Stilare la psicologia del crimine, la trepidazione, gli ultimi attimi del condannato a morte è il sentire la morte arrivare e abbattersi contro la vittima con violenta designazione. La scelta della vittima raramente è casuale. Traspare e trapela l’insidiarsi ossessionante dell’idea che si alimenta del proprio tormento. Nonostante la coesione e l’omogeneità della tematica trattata, che diventa il filo conduttore della narrazione, il fatto che si tratti non di un romanzo ma di racconti permette all’autore di sperimentare liberamente diverse forme di scrittura. Dalla narrazione alla prima persona, al dialogo, al vous introdotto ormai più di cinquant’anni or sono da Michel Butor (La modification) e ripreso da Calvino (Se una notte d’inverno un viaggiatore), passando per la decostruzione linguistica: «Tusé koi, lé jan i s’écart kan im’croizx dan la ru, i chang’ 2 trotoir, c ça la puissanss’, si j’lé r’gard dans lé zieu i sent’ ke ça pu pr leur gueul», impiegando i toni propri del gergo e cercando di trascrivere la sonorità degli accenti, in questo caso non regionali ma sociali, e ancora la prosa in versi e la ripresa della scrittura concettuale, che l’autore intende come oggetto mentale, sono i molti metodi che impiega Clerc nel mettere in scena i diversi omicidi.

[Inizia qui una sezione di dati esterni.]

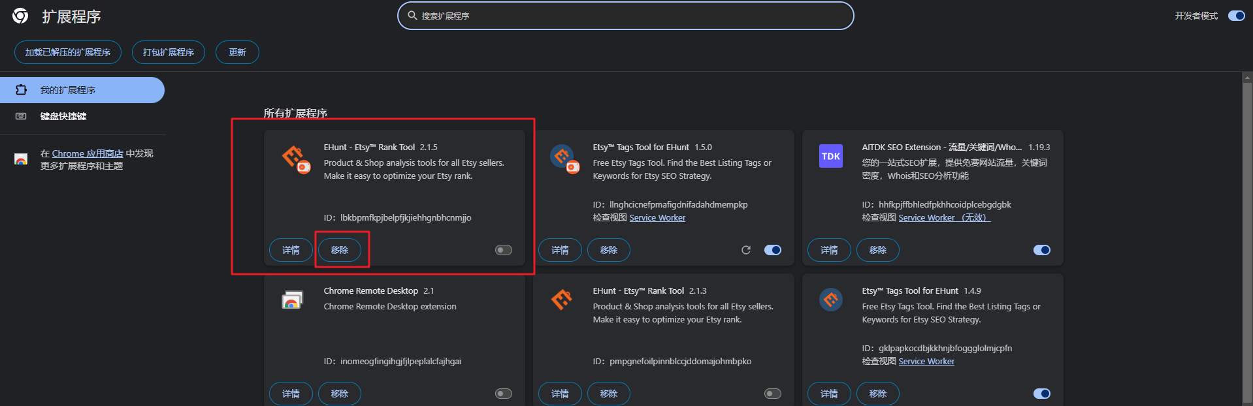Click the 打包扩展程序 button

click(169, 52)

Sottile e intrigante, la scrittura di Thomas Clerc rimane fredda e oggettiva, così come freddo e oggettivo devono manifestarsi lo sguardo e il sangue dell’omicida al momento del compimento del delitto. Tuttavia, il crimine chiama l’umanità e il suo sentimento più intimamente prossimo di paura, d’adrenalina e di ripensamento. Ed è allora che la narrazione si capovolge e svela le frustrazioni, le debolezze e l’infimo crogiolo di rivalsa che pervade tanti dei crimini commessi nel secolo scorso. Sagace e fuori dall’ordinario, la raccolta di racconti di Clerc mette in scena la Babele del crimine e la scrittura diventa il tramite per sprigionare la pulsione alla vita che si cela perpetuamente dietro la pulsione alla morte, e viceversa.